Quay.io outage
Incident Report for Aptible
Postmortem

What happened?

  • Starting at 18:20 UTC Quay.io became increasingly slow to respond to Docker Registry queries.
  • 18:20 UTC: A Redis Database provisioning operation failed. We started investigating immediately. The instance that was pulling the image was running an older version of Docker (1.6) than our current baseline (1.11), so we originally assumed that the issue might be on our end.
  • 18:36 UTC: A second Redis Database provisioning operation failed, on a different instance, running a different version of Docker. We turned our investigation towards the registry (the only shared component in this context) and identified that Quay was indeed unresponsive.
  • At this stage, Quay was successfully returning metadata when queried by the Docker daemon running on our instances, but timing out when returning layers. This is why Database provisioning operations would fail (Database image layers tend to not be cached locally because we have a large number of different database images), whereas App operations continued to succeed (those operations also need to pull from Quay, but there is a much smaller number of images, which are used a lot more frequently, so the layers tend to always be in cache).
  • 18:36 UTC: We decided to failover to the Docker Hub, where all our Database images are replicated.
  • 18:46 UTC: We completed the failover to the Docker Hub for all our Database images.
  • 18:46 UTC: We turned to attention to other images hosted on Quay. Indeed, we offer Aptible-managed base Docker images via Quay (e.g. quay.io/aptible/ruby), which some customers depend on for their builds (in other words, they use them in their Dockerfile FROM line). Most of our base images are mirrored on the Docker Hub, so customers could switch to them to let their builds succeed, but 2 of them (which are seldom used) were missing, so we copied them over.
  • 18:55 UTC: We identified that Quay was starting to timeout on metadata queries as well. This was going to affect App operations. As a result, we decided to failover to the Docker Hub for all our registry activity.
  • 19:07 UTC: We completed the failover to the Docker Hub for all registry activity.
  • 19:07 UTC - 21:35 UTC: We proactively reached out to all customers that were depending on a Quay-hosted base image to let them know they could switch to a mirror on the Docker Hub.

By the numbers:

  • Database Operations failed (due to the outage affecting Quay registry layers): 2.
    • They were both retried successfully by our team within 30 minutes.
  • App Operations failed (due to the outage affecting Quay registry metadata): 3.
    • These were retried by the customers a few minutes later.
  • Customers proactively contacted when their build failed: 16.

Next steps:

  • We've made improvements to our image replication process to ensure all images are replicated to the Docker Hub.

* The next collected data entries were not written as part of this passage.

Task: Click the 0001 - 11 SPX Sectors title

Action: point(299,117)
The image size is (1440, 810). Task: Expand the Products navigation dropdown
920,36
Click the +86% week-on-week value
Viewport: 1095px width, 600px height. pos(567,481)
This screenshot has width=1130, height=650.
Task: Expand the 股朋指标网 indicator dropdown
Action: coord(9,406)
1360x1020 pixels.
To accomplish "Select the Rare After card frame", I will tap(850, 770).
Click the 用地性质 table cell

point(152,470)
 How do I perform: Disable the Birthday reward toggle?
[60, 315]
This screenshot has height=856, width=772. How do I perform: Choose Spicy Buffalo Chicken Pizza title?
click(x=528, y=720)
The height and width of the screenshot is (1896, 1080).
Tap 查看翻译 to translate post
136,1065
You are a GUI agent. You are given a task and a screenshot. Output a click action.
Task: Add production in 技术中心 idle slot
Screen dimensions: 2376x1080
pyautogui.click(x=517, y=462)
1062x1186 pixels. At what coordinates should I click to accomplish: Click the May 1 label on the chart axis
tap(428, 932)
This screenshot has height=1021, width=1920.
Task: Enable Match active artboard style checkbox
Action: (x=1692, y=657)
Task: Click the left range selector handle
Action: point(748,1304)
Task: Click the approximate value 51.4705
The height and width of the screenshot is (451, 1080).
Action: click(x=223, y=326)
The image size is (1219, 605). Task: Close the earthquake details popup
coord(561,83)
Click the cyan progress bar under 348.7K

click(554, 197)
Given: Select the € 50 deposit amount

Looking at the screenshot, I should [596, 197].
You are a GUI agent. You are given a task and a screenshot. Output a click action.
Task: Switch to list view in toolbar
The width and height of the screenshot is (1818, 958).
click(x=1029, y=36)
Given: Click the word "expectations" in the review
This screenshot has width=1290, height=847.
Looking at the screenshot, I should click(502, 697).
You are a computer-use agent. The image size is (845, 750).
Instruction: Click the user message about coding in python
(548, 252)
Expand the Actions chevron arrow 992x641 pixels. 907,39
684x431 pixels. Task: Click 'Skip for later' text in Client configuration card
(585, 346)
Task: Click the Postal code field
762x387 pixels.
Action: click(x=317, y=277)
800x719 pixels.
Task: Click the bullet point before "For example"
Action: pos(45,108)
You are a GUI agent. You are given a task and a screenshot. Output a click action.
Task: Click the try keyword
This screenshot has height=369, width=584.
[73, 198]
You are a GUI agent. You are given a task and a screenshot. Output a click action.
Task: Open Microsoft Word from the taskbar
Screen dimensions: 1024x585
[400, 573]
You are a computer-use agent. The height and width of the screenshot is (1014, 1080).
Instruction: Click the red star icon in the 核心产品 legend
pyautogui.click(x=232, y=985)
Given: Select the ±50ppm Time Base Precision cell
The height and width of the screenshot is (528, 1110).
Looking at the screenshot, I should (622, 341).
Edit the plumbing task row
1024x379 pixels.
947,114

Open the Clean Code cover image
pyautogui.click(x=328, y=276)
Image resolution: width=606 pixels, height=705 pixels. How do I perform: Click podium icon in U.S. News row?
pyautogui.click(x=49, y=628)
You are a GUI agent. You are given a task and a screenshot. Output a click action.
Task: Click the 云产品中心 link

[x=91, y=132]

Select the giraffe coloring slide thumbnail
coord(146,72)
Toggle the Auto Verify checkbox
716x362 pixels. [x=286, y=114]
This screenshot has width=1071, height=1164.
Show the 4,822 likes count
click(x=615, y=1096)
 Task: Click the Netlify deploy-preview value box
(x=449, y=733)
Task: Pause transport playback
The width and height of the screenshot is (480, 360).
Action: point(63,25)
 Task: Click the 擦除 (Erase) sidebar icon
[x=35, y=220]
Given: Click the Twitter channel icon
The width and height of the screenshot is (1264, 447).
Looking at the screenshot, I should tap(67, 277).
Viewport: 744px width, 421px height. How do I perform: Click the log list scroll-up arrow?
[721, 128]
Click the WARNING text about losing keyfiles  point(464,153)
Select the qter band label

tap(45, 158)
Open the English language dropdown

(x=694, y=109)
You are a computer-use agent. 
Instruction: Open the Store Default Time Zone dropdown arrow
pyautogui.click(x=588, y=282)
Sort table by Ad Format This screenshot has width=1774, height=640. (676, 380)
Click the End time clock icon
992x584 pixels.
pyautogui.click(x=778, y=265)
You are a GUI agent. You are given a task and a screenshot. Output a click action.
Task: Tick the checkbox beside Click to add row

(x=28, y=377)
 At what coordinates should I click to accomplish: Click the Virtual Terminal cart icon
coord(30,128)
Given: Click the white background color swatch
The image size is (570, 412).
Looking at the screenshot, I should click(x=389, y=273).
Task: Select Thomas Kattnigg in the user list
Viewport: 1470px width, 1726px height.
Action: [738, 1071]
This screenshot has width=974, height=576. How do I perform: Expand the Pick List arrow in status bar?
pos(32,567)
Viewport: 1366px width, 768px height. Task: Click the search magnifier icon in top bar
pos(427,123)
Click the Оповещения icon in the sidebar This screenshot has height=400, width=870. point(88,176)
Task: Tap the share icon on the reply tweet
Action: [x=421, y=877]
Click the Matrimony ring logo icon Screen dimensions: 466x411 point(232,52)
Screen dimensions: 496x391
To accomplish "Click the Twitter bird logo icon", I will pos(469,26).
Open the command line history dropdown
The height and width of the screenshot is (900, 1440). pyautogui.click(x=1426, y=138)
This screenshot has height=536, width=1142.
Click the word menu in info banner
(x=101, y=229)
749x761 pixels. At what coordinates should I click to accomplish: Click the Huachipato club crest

This was completed on Friday, July 28, 2017.
  • We've made improvements to our orchestrator code so that switching over from Quay to the Docker Hub (and vice versa) is even faster.
Posted Jul 31, 2017 - 15:51 EDT

Resolved
Quay.io reports their registry is back up.

Note: Enclave itself has been fully operational since we completed our failover to the Docker Hub several hours ago.
Posted Jul 26, 2017 - 20:32 EDT
Monitoring
We have completed failover to the Docker Hub for all our Database and Proxy Images. Database provisioning should complete successfully going forward.

If you are still experiencing an issue deploying, that is likely to be caused by you depending on a base image hosted on Quay. Note that most Aptible base images are mirrored on the Docker Hub, so if you are using one of those, you can update your Dockerfile to reference those (just remove the quay.io/ prefix).

Check here for the listed of mirrored Aptible base images: https://hub.docker.com/u/aptible/
Posted Jul 26, 2017 - 15:19 EDT
Identified
The issue has been identified and a fix is being implemented.
Posted Jul 26, 2017 - 14:46 EDT
Investigating
Quay.io (a Docker registry) is experiencing issues: http://status.quay.io/

As a result, builds that depend on images hosted on Quay may take a long time or fail. Note that most Aptible base images are mirrored on the Docker Hub, so if you are using one of those, you can update your Dockerfile to reference those (just remove the quay.io/ prefix). Check here for the listed of mirrored images: https://hub.docker.com/u/aptible/

We also rely on Quay for hosting our Database and Proxy images. We are failing over to the Docker Hub now, but provisioning new databases or restartingapps may fail while we complete the failover (however, this will *not* cause downtime on your apps whatsoever)
Posted Jul 26, 2017 - 14:46 EDT